Concilier économie et environnement
L’attribution des sites publics doit en outre respecter transparence et impartialité, avec analyse des enjeux économiques (solidité financière, modèle stratégique, retombées locales) et environnementaux (PUE, WUE, recyclabilité, intégration territoriale). Le respect des différentes réglementations (loi ELAN, directive européenne efficacité énergétique) fait également partie des exigences.
Du côté des parties prenantes à cette initiative, les acteurs intéressés peuvent se faire accompagner par la DGE, Business France, ARD, DREETS et les services fiscaux. Le raccordement électrique relève, selon la situation, d’Enedis (40 MW).

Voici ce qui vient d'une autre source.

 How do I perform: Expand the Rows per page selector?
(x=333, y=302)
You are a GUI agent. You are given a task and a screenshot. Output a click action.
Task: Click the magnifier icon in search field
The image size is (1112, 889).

Un guide qui comporte son lot de limites
En somme, ce guide pratique apporte un éclairage sur tout ce qui influence la création d’un centre de données : Qu’est-ce qu’un centre de données ? Pourquoi installer des centres de données en France ? Quels sont les sites propices à l’implantation d’un centre de données ? Comment attribuer un site stratégique pour l’implantation d’un centre de données ? Porteur de projet, propriétaire foncier ou collectivité : comment se faire accompagner ?
Mais il possède quelques limites. Premièrement, la portée est essentiellement descriptive. Il ne fournit pas de méthodologie détaillée pour la mise en œuvre opérationnelle (planning, budget, études techniques). De plus, l’absence de chiffrage précis (coûts d’investissement, d’exploitation ou de raccordement électrique non détaillés) et le peu d’indications sur la gestion des risques (liés à la cybersécurité, aux tensions sur le réseau électrique ou aux évolutions réglementaires) n’apportent pas toute la clarté vantée.
Enfin, l’approche environnementale pourrait être perfectible. Bien que la sobriété énergétique soit mentionnée, le guide ne propose pas d’indicateurs obligatoires ni de seuils contraignants (PUE, WUE, ERF sont cités, mais sans valeurs cibles précises pour chaque type de projet).
Ultimes remarques s’il en fallait : le manque de cas pratiques. Aucun exemple détaillé de projet réussi ou de retour d’expérience n’est présent pour illustrer les recommandations. Enfin, le guide encourage la diversification hors Île-de-France, mais ne fournit pas de cartographie exhaustive des zones favorables ni d’analyses socio-économiques locales.
Oui à une implantation accélérée, mais encadrée
Certes, il faut saluer le travail réalisé à date. Comme le rappellent justement les deux ministres dans leur communication, “l’implantation de centres de données en France constitue un levier essentiel au renforcement et au développement d’un secteur numérique français souverain, résilient et innovant”. Oui, mais à quel prix ? Dans quelles conditions ? Au service de qui ? Autant de questions qui restent à date en suspens.